La Loi sur l’indemnisation pour dommages causés par les pesticides prévoit
une indemnisation lorsque des produits agricoles sont interdits de vente parce
qu’ils ont été contaminés par des pesticides dans des circonstances
indépendantes de la volonté du producteur. La Loi sur la santé des animaux et
la Loi sur la protection des végétaux envisagent elles aussi
l’indemnisation pour certaines pertes découlant de l’application de ces lois.
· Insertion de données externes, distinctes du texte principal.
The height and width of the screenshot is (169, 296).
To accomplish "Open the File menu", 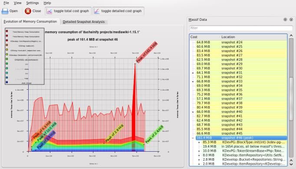I will coord(6,3).
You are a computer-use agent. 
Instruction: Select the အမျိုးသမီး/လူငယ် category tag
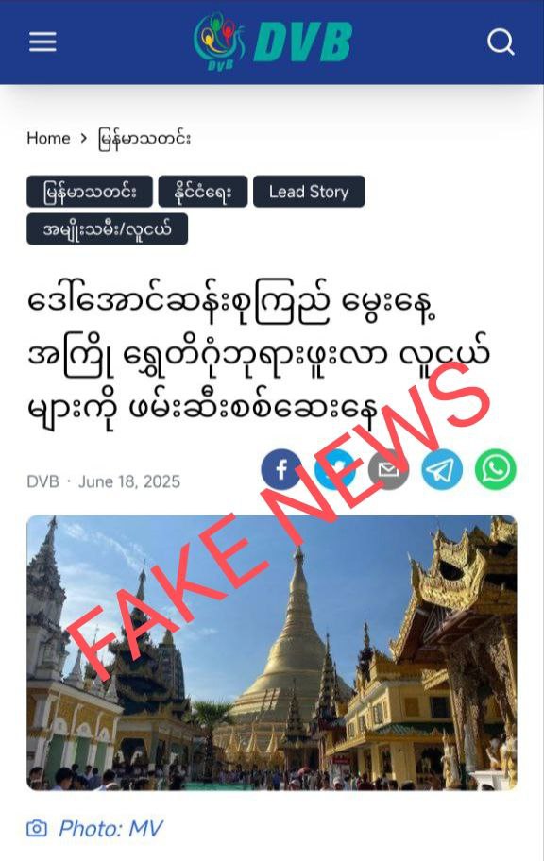click(x=107, y=229)
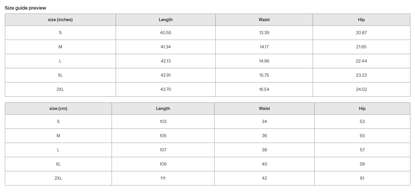This screenshot has height=193, width=415.
Task: Select the 40.55 length cell
Action: click(165, 33)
Dans tous les cas, les personnes insatisfaites du montant d’une indemnisation
peuvent en appeler à un évaluateur nommé en vertu de la Loi sur
l’indemnisation pour dommages causés par les pesticides. Les Règles de
procédure de l’évaluateur (Règles) établissent la marche à suivre pour la
présentation et la conduite des appels relatifs aux décisions d’indemnisation. Un certain nombre de
réserves concernant les Règles ont été exprimées pour la première fois en 1988.
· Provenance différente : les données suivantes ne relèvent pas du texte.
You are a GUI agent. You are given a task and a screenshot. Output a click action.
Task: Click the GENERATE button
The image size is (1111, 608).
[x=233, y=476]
Elles portaient sur des divergences entre les versions anglaise et française,
sur la nécessité de clarifier ou d’étoffer des dispositions particulières et
sur d’autres problèmes de rédaction. Le bien-fondé de ces réserves a été
confirmé tant par l’évaluateur intérimaire de l’époque que par le ministère de
l’Agriculture et de l’Agroalimentaire. En fait, en novembre 1988, le
Comité mixte recevait un projet de modification des Règles. Même s’il n’y a pas
eu de suite dans ce dossier, des modifications apportées au moyen de la
L.C. 1990, c. 8, à la Loi sur l’indemnisation pour dommages causés
par les pesticides recevaient la sanction royale le 29 mars 1990.
Ces modifications législatives prévoyaient la nomination d’un évaluateur et
d’évaluateurs adjoints seulement parmi les juges des cours supérieures, de
district et de comté des provinces, plutôt que parmi ces derniers et les juges
de la Cour fédérale comme c’était le cas en vertu de la loi précédente. Elles
transféraient aussi le pouvoir d’édicter les règles de procédure en matière
d’appel, de l’évaluateur au gouverneur en conseil. Après l’adoption des
modifications législatives, l’évaluateur intérimaire a déclaré que, vu ces
changements, il considérait que la participation de la Cour fédérale était
terminée.
Bien que les modifications législatives de 1990 soient entrées en vigueur le
2 février 1992, ni l’évaluateur ni les évaluateurs adjoints n’ont été
nommés parmi les juges des cours des provinces. Qui plus est, les défauts des
Règles ne sont toujours pas corrigés même si tous les intéressés conviennent
depuis 13 ans que des modifications s’imposent. Ce sont évidemment ces défauts
des actuelles Règles qui préoccupent avant tout le Comité. Outre que les
questions soulevées pour la première fois en 1988 n’ont pas encore été réglées,
des développements survenus ces dernières années ont suscité de nouveaux
problèmes.
Le premier a trait au pouvoir des juges de la Cour fédérale de continuer à agir
comme évaluateur ou évaluateurs adjoints. Avant l’entrée en vigueur de la
L.C. 1990, c. 8, en 1992, le paragraphe 14(1) de la Loi sur
l’indemnisation pour dommages causés par les pesticides se lisait comme
suit : « 14. (1) Le gouverneur en conseil peut, parmi les
juges de la Cour fédérale et des cours supérieurs des provinces, nommer un
évaluateur ainsi que le nombre d’évaluateurs adjoints qu’il estime nécessaires
pour juger les appels des décisions d’indemnisation rendues sous le régime de
la présente loi ou de toute autre loi à laquelle la présente partie s’applique.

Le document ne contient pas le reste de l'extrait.